One of the reasons why the flooding here seemed to be an intractable problem was that any water pumped out of the system seemed to go on a circular tour back into the surrounding aquifers and then reappear in the tunnel! Rail Engineer’s coverage appeared in Issue 156 (October 2017).
Arup was invited to develop a water management scheme that involved the eightfold increase in the size of a lagoon that stores the flood water, attenuating the onward flow of pumped water into existing watercourses. Consultation with local residents and landowners took place to agree a protocol for emptying the lagoon as a too enthusiastic use of the pumps can lead to downstream flooding.
Measuring and modelling
The last word goes to Deborah Elliot who wryly puts forward the infrastructure owner’s defence. “We have a legacy issue here that must be recognised. When the railways were built, they didn’t always get their preferred routes or have the best land or the finest drainage.” So true. At times they were left with the junk and so there have to be constant efforts to ensure that ageing assets are inspected, assessed and maintained.
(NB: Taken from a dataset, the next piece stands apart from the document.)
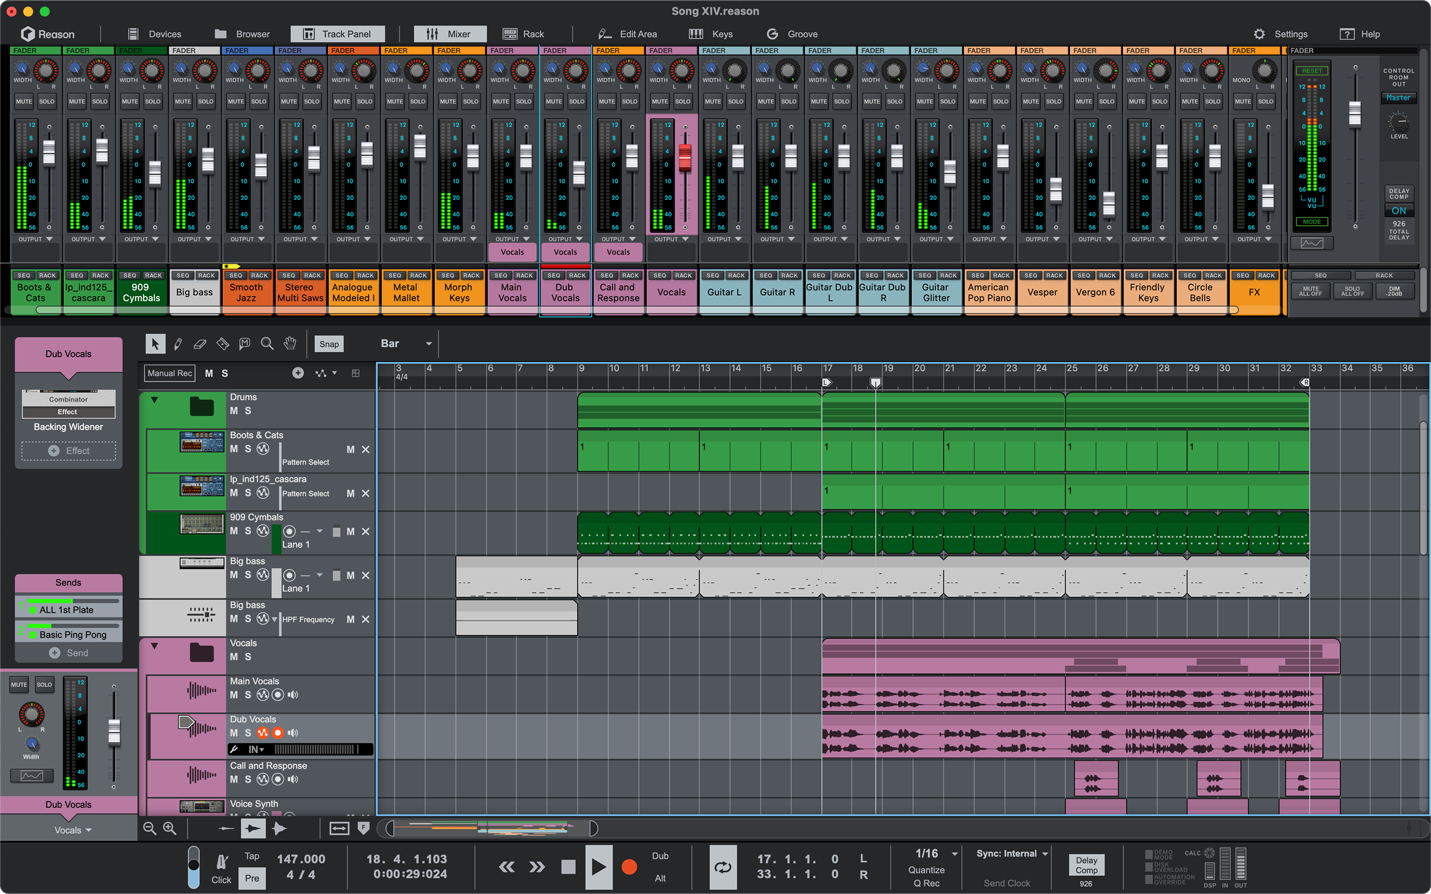Image resolution: width=1431 pixels, height=894 pixels.
Task: Select the Razor tool
Action: [223, 344]
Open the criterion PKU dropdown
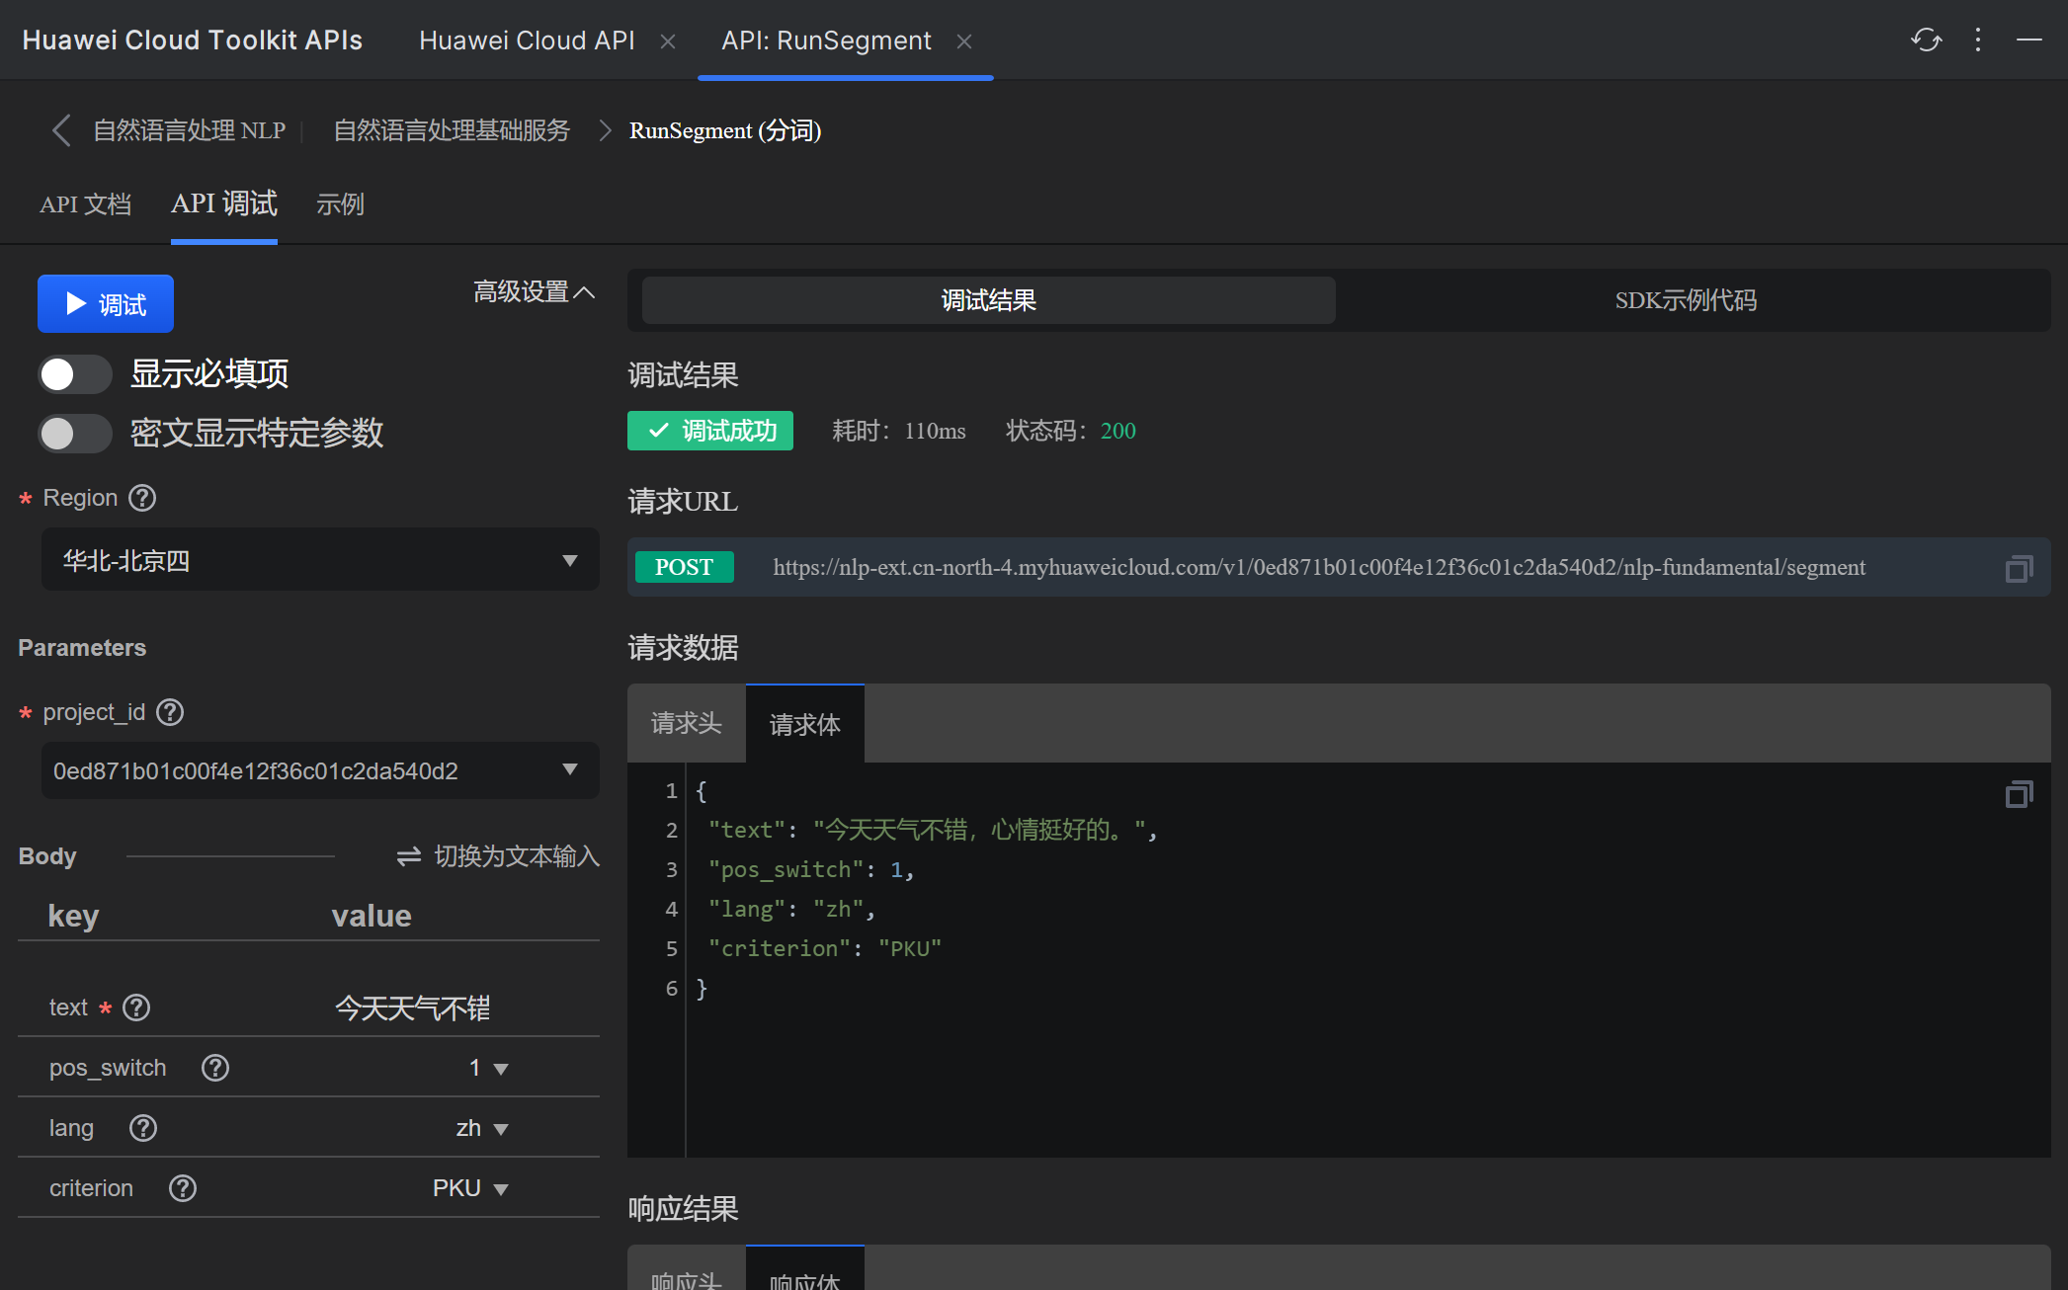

Arup’s involvement in the foregoing remedial projects have focused not only on the solution of present difficulties, but have used measuring and modelling techniques to design infrastructure that will perform reliably for at least 100 years.
With the application of science and experience, and a systematic approach to asset management, there is the real prospect of service resilience after “something difficult or bad has happened”…and maybe even the prospect of infrastructure that is “happy and successful”. A water management scheme has been implemented to resolve long-term flooding issues at Chipping Sodbury.